# [Task brief]
Which lines come from the start of the records through the line that holds "The width and height of the screenshot is (1208, 739)."? Write them out word for word.

# [Exercise data]
┄┄┄┄┄┄┄┄┄┄
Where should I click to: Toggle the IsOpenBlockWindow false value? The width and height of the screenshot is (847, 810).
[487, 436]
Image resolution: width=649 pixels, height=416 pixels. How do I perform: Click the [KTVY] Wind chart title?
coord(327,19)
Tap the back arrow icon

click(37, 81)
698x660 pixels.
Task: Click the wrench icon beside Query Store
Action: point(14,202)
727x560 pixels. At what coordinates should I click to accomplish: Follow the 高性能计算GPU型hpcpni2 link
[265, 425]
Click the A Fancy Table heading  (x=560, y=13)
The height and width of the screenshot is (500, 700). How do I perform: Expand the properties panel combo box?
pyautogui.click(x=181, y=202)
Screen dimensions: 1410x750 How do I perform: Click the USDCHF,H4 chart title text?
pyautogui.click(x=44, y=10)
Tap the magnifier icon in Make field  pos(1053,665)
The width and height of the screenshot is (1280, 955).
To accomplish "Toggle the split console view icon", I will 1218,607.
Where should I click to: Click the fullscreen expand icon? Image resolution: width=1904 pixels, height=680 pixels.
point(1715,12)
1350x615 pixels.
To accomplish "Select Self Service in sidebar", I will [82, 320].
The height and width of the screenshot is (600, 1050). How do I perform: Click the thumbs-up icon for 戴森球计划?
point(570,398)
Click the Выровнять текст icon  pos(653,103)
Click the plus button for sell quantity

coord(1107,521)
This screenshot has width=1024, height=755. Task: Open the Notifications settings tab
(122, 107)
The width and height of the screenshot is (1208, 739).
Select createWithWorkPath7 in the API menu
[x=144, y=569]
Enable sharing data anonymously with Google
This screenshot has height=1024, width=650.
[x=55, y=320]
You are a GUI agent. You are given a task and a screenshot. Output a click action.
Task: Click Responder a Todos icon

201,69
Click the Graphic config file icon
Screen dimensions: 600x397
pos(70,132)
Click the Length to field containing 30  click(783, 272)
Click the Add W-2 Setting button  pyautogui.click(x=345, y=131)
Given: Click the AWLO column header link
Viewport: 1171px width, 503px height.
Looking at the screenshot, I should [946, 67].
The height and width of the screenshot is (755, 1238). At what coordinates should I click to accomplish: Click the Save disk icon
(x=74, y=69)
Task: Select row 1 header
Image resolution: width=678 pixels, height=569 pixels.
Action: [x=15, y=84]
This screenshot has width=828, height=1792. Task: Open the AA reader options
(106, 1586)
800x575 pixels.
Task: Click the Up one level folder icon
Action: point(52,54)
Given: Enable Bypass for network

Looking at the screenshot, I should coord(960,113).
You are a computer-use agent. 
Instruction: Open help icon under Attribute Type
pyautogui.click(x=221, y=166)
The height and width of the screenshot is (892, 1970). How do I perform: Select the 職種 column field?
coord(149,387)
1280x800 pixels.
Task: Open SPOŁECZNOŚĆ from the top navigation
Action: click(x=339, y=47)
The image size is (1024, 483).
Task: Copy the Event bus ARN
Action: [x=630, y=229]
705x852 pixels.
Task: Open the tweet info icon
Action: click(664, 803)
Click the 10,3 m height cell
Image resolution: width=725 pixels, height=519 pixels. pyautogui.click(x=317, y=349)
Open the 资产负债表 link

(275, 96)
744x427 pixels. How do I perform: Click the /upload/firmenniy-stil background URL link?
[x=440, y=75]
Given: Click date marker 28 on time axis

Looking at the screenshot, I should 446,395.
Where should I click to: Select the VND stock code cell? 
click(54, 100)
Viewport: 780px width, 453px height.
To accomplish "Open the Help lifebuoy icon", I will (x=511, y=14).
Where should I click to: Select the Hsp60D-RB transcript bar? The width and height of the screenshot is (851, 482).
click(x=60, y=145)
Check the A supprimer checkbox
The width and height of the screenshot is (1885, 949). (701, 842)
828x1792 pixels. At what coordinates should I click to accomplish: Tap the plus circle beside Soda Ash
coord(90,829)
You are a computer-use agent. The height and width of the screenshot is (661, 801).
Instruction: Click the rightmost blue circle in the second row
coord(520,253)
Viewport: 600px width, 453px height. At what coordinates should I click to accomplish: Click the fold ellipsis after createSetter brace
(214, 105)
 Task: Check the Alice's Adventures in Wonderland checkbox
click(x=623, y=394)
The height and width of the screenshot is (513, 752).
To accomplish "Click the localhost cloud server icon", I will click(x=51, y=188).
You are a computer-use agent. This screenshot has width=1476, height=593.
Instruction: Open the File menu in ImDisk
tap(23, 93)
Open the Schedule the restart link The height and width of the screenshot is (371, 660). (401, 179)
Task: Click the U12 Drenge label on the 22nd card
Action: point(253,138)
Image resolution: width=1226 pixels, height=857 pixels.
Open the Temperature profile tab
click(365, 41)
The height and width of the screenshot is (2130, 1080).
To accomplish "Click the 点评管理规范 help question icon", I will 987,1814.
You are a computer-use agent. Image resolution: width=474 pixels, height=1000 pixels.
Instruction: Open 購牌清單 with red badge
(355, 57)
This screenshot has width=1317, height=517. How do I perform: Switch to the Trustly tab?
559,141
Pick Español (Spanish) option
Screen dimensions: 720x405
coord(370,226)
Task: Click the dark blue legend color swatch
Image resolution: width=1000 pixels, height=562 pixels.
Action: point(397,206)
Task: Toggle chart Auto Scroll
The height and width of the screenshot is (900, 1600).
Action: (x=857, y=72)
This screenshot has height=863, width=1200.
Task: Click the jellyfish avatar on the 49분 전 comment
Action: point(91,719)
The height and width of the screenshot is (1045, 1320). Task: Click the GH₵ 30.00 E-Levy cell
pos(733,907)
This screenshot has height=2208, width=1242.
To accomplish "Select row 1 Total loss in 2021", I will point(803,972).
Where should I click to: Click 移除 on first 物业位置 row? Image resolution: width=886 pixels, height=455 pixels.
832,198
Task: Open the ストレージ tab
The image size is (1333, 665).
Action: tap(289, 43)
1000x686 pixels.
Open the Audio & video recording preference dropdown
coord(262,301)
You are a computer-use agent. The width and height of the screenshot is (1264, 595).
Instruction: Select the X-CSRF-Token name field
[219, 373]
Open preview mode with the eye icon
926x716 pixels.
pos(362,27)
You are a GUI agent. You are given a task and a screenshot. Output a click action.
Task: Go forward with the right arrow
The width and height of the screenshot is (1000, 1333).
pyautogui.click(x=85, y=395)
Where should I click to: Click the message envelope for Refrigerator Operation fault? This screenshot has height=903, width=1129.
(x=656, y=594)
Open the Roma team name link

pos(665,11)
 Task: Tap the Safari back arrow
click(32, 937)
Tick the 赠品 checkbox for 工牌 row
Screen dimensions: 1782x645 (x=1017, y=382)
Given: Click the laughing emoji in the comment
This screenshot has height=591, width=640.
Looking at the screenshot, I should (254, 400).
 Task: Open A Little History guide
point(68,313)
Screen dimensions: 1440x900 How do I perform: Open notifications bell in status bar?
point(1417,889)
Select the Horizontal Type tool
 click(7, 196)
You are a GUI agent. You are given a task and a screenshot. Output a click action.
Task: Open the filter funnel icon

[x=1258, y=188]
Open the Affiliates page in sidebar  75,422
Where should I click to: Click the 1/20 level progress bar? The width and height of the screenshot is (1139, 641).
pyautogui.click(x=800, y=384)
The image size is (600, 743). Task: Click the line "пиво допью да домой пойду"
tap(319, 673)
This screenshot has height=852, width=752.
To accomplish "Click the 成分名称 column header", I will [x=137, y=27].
┄┄┄┄┄┄┄┄┄┄
# [Result]
Where should I click to: Toggle the IsOpenBlockWindow false value? The width and height of the screenshot is (847, 810).
[487, 436]
Image resolution: width=649 pixels, height=416 pixels. How do I perform: Click the [KTVY] Wind chart title?
coord(327,19)
Tap the back arrow icon

click(37, 81)
698x660 pixels.
Task: Click the wrench icon beside Query Store
Action: point(14,202)
727x560 pixels. At what coordinates should I click to accomplish: Follow the 高性能计算GPU型hpcpni2 link
[265, 425]
Click the A Fancy Table heading  (x=560, y=13)
The height and width of the screenshot is (500, 700). How do I perform: Expand the properties panel combo box?
pyautogui.click(x=181, y=202)
Screen dimensions: 1410x750 How do I perform: Click the USDCHF,H4 chart title text?
pyautogui.click(x=44, y=10)
Tap the magnifier icon in Make field  pos(1053,665)
The width and height of the screenshot is (1280, 955).
To accomplish "Toggle the split console view icon", I will 1218,607.
Where should I click to: Click the fullscreen expand icon? Image resolution: width=1904 pixels, height=680 pixels.
point(1715,12)
1350x615 pixels.
To accomplish "Select Self Service in sidebar", I will [82, 320].
The height and width of the screenshot is (600, 1050). How do I perform: Click the thumbs-up icon for 戴森球计划?
point(570,398)
Click the Выровнять текст icon  pos(653,103)
Click the plus button for sell quantity

coord(1107,521)
This screenshot has width=1024, height=755. Task: Open the Notifications settings tab
(122, 107)
The width and height of the screenshot is (1208, 739).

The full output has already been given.